◆ THE DATA:
+ + +

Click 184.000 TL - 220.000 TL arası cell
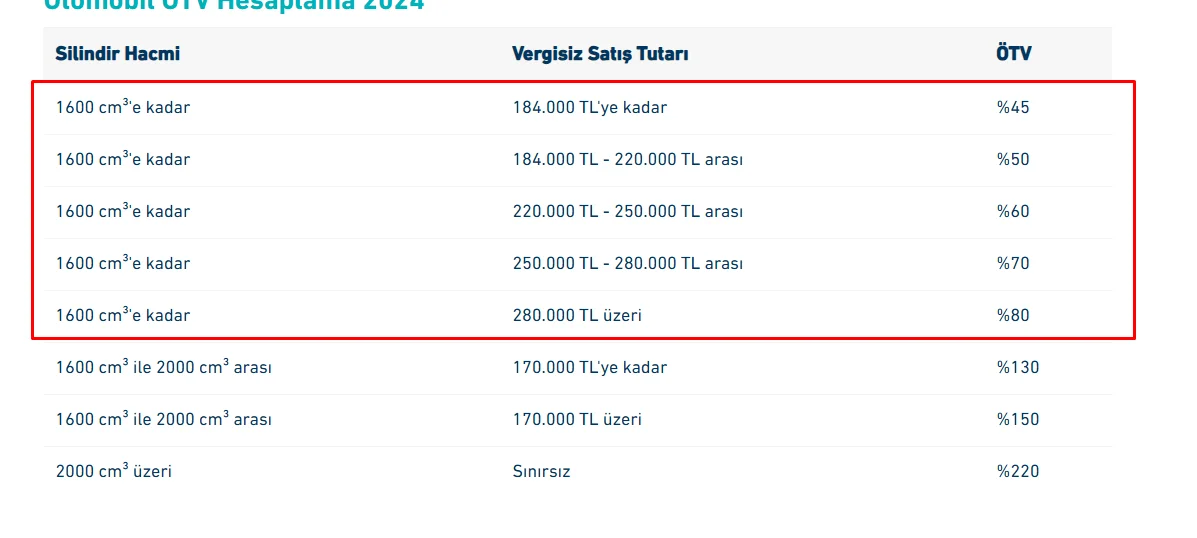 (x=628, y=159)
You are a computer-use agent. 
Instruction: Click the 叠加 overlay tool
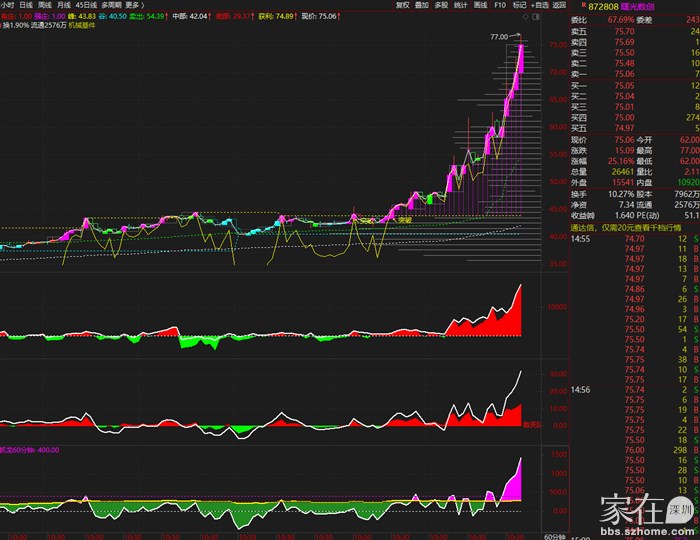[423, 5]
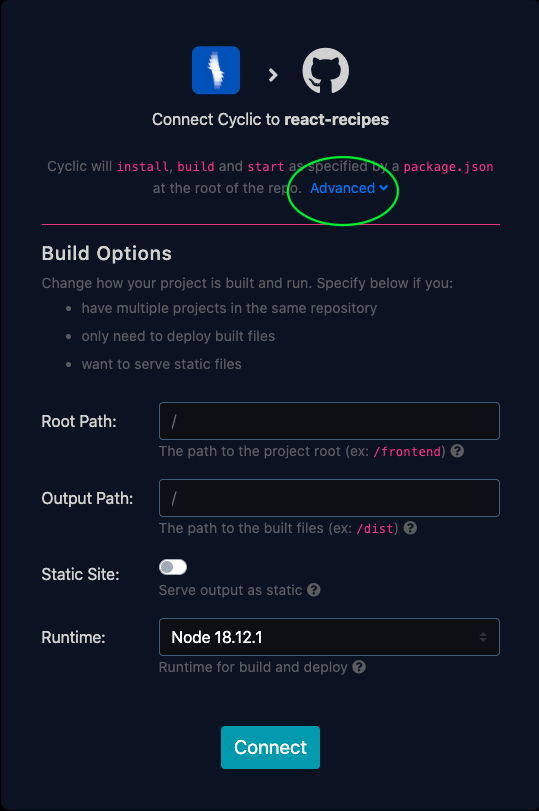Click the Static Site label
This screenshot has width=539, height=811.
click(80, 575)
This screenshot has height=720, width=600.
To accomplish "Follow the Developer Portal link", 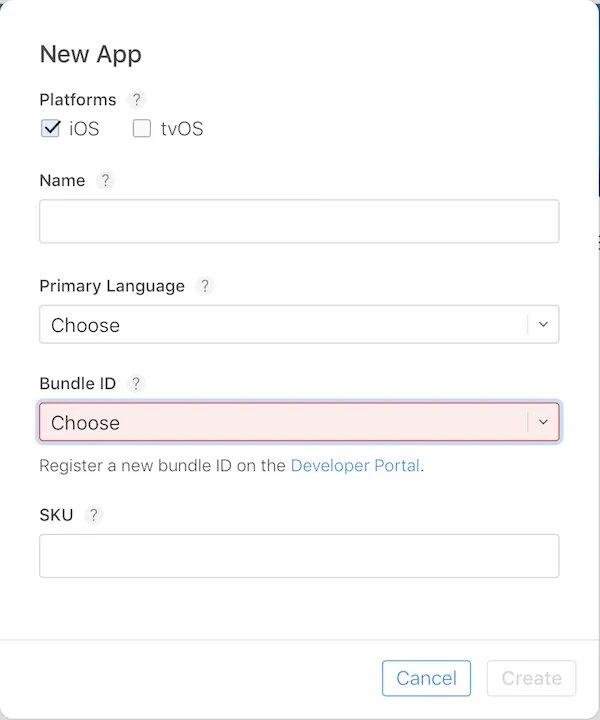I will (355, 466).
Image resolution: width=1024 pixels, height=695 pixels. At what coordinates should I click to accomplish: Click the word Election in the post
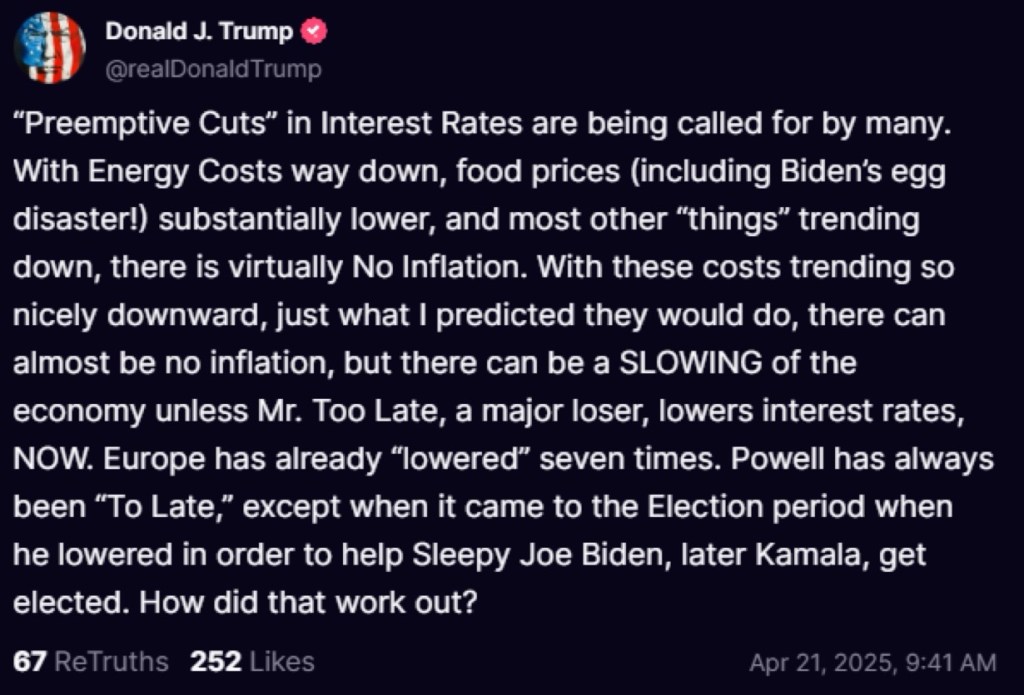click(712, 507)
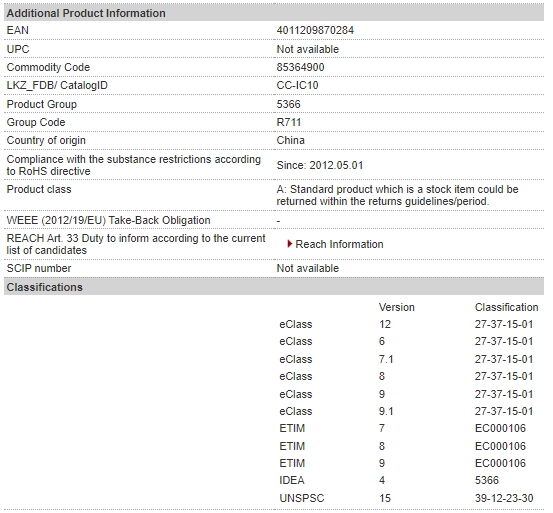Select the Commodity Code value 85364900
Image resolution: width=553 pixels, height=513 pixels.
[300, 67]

+ + +

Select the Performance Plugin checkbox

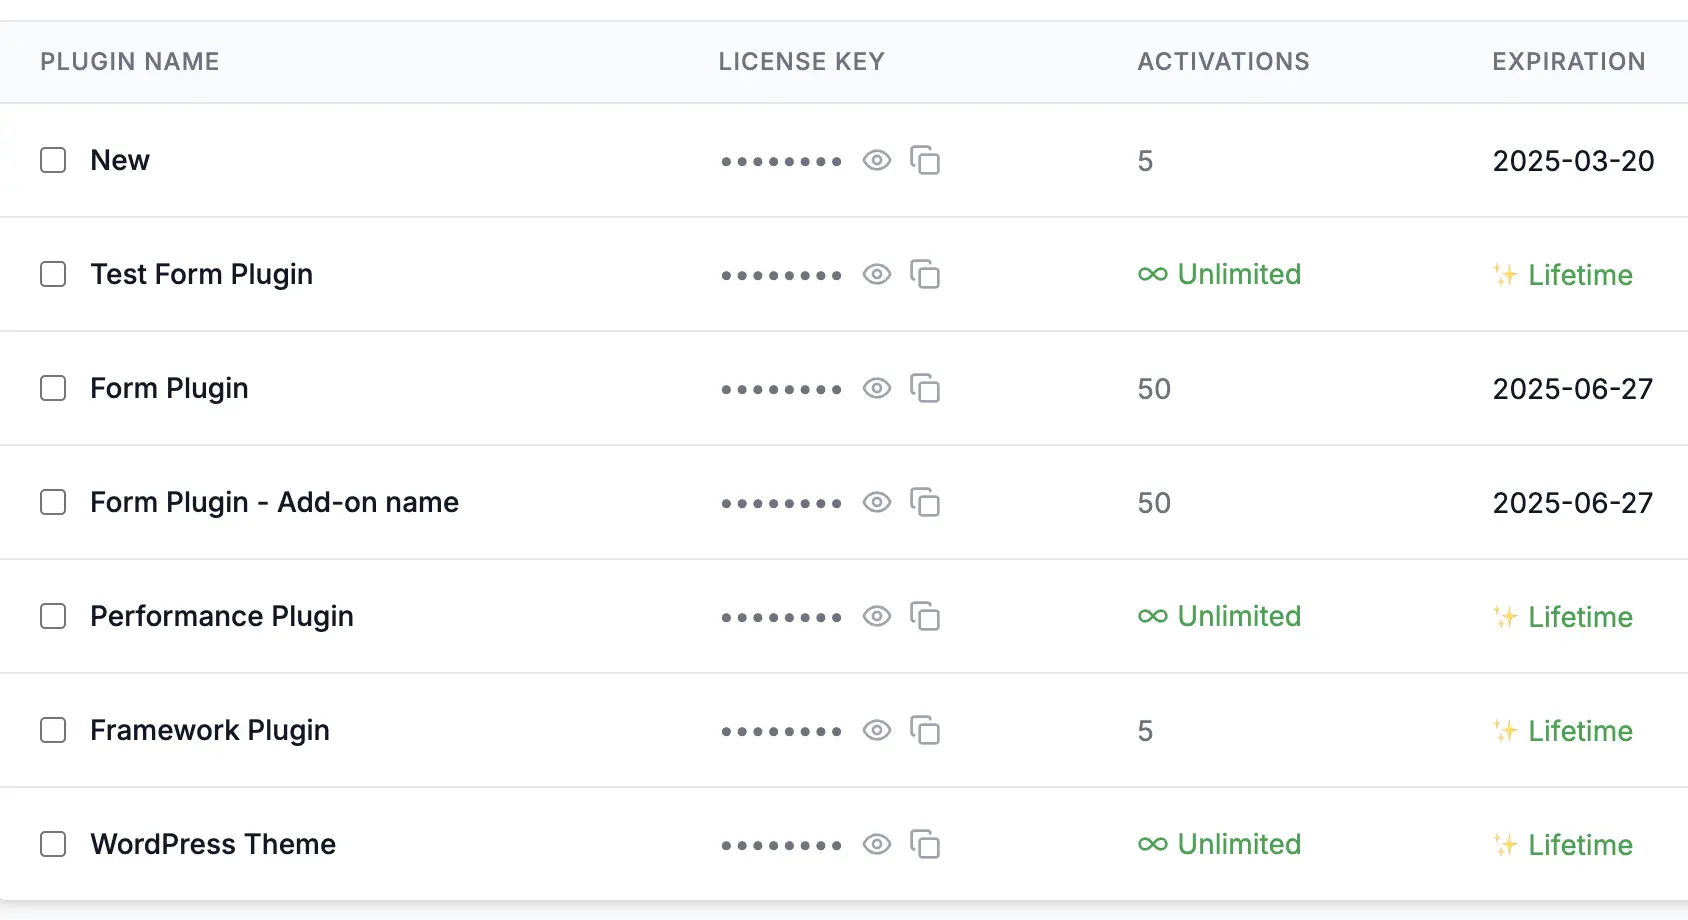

+ + +

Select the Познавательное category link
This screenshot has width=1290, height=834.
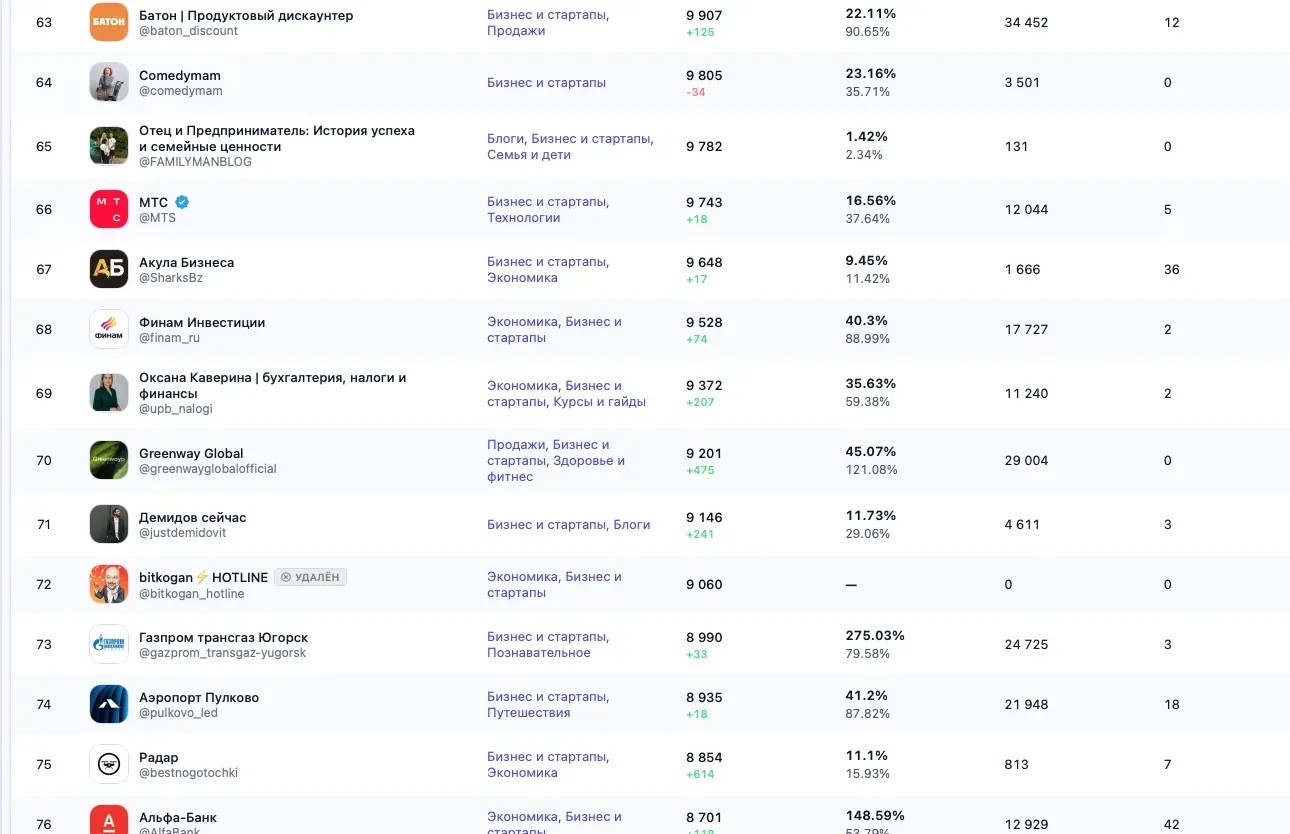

+ + +

◆ WORK INSTRUCTIONS: From the listing above, repeat only the lines between the line containing "Click 184.000 TL - 220.000 TL arası cell" and the line containing "This screenshot has height=720, width=600.", those two included. Pictures are not part of the copy.

◆ ANSWER TO THIS PROBLEM:
Click 184.000 TL - 220.000 TL arası cell
 (x=628, y=159)
You are a computer-use agent. 
Instruction: Click the 叠加 overlay tool
[423, 5]
Click the Static Site label
This screenshot has width=539, height=811.
click(80, 575)
This screenshot has height=720, width=600.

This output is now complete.